There is no direct information about the education of Elisabeth Christina von Linné, as it is not clearly mentioned anywhere. However, as her brother was given home tuition in preparation for university studies, and she is confirmed to have socialized with the students of her father, who were also tutored in the family home, it is seen as likely that she was given home tuition by the same teachers as her brother and her father's students, perhaps also with them, which was not uncommon in Sweden at the time.
She was acquainted with several of her father's students, among them Erik Gustaf Lidbeck and Daniel Solander, the latter of whom she reportedly wished to marry, but as he did not return from his expedition, the marriage never took place.
Linné married major Carl Fredrik Bergencrantz in 1764 and had two children. However, she left her husband and moved back with her parents a couple of years after her wedding because she had been subjected to spousal abuse: she died at the age of 39, and her children also died before adulthood. Her mother blamed her early death upon the abuse she had been subjected to while married.

Scientific activity

Linné is referred to as the first female botanist in Sweden in a modern sense, despite not having received any formal education.
It was she who first described the optic phenomenon in which the Tropaeolum majus appears to send out small bursts of lightning, now named the Elizabeth Linnæus Phenomenon after her.
She published her observations on the topic in a paper for the Royal Swedish Academy of Sciences in 1762, aged 19. It's called Om indianska krassens blickande.
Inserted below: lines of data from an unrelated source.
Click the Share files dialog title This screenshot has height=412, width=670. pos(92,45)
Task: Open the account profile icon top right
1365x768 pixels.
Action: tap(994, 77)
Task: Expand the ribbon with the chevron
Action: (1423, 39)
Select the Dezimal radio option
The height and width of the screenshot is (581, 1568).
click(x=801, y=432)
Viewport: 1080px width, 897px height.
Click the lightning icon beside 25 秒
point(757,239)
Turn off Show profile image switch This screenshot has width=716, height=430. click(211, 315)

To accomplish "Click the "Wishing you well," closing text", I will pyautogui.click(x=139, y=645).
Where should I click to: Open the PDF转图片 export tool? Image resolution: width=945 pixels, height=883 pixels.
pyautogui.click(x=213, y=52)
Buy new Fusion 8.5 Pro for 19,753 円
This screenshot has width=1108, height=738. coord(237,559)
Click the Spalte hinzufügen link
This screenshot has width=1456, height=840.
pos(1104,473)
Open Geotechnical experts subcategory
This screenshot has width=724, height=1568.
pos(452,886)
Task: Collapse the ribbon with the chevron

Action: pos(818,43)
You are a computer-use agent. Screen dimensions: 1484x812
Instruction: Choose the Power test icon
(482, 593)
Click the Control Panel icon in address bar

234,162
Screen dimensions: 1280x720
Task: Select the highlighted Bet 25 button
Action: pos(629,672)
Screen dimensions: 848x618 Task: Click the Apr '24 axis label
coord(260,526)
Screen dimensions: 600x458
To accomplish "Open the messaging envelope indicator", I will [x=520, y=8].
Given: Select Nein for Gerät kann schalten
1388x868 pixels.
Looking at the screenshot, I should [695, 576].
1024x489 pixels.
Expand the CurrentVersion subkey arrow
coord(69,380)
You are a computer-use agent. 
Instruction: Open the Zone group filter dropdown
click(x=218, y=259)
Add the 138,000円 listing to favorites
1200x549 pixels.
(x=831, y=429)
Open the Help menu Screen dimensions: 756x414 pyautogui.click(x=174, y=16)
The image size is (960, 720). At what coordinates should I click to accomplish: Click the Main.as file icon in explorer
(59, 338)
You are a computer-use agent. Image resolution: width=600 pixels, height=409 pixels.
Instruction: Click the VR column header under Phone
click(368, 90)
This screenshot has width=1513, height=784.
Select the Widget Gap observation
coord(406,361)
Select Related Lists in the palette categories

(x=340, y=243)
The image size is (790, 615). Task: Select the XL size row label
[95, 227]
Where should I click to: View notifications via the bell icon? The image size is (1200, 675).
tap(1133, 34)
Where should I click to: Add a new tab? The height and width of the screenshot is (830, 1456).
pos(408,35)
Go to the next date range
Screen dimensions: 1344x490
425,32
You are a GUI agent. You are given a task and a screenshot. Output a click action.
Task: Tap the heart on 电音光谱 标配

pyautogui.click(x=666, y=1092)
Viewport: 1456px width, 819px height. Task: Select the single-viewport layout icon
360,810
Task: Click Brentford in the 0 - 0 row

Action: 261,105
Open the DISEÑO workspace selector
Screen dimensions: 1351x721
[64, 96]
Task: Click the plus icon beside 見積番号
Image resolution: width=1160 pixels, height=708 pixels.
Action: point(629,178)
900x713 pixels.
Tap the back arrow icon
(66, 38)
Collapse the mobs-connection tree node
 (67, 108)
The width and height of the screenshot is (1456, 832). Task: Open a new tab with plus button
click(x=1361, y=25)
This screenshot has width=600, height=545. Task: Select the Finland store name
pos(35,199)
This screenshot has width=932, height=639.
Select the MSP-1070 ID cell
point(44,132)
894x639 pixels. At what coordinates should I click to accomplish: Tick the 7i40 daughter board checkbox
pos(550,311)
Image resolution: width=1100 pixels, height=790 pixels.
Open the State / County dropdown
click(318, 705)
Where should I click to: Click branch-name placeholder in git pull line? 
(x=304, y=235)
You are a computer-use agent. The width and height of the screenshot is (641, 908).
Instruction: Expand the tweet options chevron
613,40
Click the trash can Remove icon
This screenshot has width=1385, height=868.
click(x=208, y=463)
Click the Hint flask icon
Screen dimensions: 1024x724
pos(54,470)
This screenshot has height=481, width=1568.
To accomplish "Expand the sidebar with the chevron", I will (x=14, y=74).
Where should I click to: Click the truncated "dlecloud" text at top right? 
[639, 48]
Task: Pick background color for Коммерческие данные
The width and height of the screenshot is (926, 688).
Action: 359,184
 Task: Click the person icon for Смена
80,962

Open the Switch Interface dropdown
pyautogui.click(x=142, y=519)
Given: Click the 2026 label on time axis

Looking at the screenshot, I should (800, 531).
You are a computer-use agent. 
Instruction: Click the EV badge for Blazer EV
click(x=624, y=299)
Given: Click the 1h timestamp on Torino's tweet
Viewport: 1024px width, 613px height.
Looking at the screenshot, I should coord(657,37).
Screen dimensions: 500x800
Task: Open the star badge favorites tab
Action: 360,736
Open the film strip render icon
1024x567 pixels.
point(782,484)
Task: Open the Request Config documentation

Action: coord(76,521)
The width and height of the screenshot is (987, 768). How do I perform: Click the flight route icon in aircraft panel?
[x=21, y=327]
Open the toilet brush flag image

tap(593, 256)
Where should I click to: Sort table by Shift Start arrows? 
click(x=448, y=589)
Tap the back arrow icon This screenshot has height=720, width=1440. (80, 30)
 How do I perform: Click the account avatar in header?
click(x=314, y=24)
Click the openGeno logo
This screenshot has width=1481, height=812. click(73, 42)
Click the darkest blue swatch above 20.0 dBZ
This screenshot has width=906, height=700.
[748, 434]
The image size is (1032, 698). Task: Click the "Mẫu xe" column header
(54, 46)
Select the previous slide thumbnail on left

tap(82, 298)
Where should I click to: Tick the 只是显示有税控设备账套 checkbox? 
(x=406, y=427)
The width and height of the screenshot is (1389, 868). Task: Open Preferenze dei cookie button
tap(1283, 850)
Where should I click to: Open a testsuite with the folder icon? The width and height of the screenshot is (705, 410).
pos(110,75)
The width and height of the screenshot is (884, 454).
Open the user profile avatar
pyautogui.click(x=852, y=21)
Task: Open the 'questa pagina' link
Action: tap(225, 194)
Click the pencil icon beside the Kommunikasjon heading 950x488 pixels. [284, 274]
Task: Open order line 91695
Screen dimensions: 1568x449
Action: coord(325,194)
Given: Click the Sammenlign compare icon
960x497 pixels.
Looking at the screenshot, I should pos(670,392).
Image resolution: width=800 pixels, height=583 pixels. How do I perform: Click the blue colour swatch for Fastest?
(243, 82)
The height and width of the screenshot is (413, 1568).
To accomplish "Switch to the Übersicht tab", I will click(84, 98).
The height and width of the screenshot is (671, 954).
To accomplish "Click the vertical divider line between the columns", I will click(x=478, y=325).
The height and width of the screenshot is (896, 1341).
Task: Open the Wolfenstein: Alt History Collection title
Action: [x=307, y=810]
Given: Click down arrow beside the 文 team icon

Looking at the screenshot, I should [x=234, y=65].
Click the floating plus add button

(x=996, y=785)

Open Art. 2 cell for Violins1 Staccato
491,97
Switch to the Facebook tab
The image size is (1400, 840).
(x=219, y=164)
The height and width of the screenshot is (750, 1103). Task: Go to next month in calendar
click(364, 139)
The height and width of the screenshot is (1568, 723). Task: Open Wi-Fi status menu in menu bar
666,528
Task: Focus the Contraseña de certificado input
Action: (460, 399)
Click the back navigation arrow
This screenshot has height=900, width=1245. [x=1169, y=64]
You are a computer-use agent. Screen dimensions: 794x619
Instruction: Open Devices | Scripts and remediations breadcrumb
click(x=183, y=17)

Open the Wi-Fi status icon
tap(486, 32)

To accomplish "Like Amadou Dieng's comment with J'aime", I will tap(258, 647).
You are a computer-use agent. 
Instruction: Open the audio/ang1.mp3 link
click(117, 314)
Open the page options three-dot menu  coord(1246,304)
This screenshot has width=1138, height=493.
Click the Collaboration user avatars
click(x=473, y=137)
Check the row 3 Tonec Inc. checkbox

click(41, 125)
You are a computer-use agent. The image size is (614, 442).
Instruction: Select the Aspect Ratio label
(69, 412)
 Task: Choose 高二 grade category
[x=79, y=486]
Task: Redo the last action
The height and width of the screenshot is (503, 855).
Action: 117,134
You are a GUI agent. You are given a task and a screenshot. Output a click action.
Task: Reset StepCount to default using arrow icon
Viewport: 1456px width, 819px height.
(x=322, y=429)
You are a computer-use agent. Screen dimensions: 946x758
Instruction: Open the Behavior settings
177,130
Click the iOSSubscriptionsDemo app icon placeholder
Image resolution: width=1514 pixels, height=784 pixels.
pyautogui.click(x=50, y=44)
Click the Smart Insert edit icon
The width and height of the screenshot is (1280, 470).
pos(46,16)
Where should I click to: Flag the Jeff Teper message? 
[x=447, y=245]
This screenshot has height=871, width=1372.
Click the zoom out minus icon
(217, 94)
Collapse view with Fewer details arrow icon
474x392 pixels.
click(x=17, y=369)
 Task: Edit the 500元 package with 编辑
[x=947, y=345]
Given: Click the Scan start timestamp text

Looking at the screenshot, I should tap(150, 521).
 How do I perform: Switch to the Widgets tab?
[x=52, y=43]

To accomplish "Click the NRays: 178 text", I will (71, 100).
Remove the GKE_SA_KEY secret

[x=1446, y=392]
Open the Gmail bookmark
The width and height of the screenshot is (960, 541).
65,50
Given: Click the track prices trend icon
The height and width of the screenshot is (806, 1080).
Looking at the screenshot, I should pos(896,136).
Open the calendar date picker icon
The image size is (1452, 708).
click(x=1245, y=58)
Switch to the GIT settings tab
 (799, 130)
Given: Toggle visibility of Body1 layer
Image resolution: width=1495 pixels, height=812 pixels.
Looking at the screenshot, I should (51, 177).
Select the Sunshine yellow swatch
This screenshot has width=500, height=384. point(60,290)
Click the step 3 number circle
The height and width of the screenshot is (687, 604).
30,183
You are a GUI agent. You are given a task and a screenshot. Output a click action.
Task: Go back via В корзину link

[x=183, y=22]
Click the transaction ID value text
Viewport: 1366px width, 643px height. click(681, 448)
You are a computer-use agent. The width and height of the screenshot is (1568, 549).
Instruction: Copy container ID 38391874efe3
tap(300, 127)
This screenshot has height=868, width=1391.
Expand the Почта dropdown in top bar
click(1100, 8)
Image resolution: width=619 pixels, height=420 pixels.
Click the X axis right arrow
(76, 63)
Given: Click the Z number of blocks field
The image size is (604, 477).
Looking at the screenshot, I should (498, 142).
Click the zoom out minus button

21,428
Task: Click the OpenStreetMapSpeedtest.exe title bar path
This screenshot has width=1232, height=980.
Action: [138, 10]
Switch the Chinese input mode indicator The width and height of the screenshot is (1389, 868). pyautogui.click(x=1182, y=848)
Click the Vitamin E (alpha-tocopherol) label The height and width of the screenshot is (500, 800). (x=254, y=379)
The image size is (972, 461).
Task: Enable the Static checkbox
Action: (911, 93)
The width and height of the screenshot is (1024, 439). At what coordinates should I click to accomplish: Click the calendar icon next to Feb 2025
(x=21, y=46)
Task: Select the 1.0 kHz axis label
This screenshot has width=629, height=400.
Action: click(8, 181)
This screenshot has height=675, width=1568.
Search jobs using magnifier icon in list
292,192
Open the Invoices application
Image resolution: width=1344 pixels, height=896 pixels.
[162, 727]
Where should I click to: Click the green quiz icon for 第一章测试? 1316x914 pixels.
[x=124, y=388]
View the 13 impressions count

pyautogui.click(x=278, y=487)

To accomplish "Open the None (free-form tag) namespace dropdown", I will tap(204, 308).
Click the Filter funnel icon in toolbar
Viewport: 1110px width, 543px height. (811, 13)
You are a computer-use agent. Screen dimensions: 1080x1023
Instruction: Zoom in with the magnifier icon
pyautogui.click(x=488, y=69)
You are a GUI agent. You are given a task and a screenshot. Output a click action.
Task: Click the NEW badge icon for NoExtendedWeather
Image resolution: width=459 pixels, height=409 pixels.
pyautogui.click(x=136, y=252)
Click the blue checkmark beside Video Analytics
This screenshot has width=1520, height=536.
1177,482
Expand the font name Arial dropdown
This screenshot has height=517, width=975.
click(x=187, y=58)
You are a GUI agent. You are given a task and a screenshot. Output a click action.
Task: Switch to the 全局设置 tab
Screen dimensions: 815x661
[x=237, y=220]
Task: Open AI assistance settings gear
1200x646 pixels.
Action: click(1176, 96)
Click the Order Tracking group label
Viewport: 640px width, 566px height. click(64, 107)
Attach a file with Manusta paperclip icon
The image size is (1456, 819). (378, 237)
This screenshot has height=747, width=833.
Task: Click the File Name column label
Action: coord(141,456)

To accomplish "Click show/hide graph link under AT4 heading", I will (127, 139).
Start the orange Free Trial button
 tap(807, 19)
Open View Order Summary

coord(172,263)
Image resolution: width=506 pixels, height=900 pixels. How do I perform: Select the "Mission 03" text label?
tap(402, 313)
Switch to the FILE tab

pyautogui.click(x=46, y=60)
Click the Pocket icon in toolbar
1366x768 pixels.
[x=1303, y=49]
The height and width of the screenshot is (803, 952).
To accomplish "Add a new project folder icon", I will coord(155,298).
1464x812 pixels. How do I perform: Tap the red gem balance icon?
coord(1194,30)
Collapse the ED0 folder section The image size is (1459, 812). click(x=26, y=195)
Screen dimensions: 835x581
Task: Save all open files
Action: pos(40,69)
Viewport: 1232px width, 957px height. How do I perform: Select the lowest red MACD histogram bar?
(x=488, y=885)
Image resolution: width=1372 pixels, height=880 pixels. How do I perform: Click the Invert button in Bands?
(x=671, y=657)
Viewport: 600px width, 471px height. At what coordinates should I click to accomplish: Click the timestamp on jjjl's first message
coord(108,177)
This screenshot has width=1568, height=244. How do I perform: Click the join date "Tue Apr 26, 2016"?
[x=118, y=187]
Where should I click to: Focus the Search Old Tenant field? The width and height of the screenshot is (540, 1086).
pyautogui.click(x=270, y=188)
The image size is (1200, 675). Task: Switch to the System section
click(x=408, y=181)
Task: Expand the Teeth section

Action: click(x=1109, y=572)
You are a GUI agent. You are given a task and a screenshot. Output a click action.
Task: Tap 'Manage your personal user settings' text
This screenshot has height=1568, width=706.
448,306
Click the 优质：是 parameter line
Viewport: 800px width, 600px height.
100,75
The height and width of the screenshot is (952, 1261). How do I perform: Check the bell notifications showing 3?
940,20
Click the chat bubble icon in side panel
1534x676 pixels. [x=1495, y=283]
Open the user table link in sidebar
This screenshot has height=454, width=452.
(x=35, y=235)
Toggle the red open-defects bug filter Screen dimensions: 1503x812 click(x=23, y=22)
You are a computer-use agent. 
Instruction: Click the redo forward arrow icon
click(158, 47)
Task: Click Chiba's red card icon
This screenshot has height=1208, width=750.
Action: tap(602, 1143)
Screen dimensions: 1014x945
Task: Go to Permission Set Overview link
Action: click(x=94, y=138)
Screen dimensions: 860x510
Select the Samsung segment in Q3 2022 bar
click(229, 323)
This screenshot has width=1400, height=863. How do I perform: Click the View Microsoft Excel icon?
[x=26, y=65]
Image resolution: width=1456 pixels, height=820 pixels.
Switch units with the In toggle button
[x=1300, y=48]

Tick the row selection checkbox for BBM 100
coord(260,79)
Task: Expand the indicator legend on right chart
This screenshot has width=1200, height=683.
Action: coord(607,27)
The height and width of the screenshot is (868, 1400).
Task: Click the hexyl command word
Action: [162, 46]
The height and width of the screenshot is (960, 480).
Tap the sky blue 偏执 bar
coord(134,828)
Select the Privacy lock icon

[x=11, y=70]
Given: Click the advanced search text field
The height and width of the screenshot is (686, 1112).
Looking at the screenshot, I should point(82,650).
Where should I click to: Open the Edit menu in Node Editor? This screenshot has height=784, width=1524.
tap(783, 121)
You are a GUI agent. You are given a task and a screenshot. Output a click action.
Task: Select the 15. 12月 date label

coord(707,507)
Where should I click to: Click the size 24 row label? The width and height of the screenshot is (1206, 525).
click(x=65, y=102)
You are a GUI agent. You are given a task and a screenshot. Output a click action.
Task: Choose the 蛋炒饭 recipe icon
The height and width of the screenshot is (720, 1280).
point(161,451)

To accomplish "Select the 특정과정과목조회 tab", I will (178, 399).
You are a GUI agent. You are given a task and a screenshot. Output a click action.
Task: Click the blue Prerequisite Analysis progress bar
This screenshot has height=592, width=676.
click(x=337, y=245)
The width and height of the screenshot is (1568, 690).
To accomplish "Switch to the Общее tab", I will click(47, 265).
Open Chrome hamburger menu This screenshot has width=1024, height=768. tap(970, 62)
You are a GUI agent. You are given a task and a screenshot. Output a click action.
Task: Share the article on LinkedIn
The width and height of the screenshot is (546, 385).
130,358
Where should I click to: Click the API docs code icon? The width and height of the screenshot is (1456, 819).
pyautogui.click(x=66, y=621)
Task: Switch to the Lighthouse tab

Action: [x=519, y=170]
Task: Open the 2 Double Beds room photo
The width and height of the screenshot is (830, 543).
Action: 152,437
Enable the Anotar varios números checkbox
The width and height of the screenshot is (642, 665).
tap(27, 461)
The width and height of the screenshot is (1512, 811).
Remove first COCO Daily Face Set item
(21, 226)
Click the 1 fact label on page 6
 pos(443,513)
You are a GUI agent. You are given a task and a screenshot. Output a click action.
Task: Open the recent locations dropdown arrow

This paper came to the notice of the English doctor, scientist and poet, Erasmus Darwin. He included a reference to it in his ″The botanic garden, part II, containing the loves of the plants″ in which he also reported a confirmation of the phenomenon by M.Haggren, a lecturer in Natural History who had published his findings in Paris in 1788.
The poets William Wordsworth and Samuel Taylor Coleridge read Darwin's accounts early in their careers and, influenced by these accounts, they referred to flashing flowers in their poems, Wordsworth in ″I wandered lonely as a cloud″ also called "Daffodils" and Coleridge in his ″Lines Written At Shurton Bars...″. Thus Elizabeth Linnaeus came, through Darwin, to influence the pioneers of English Romantic poetry.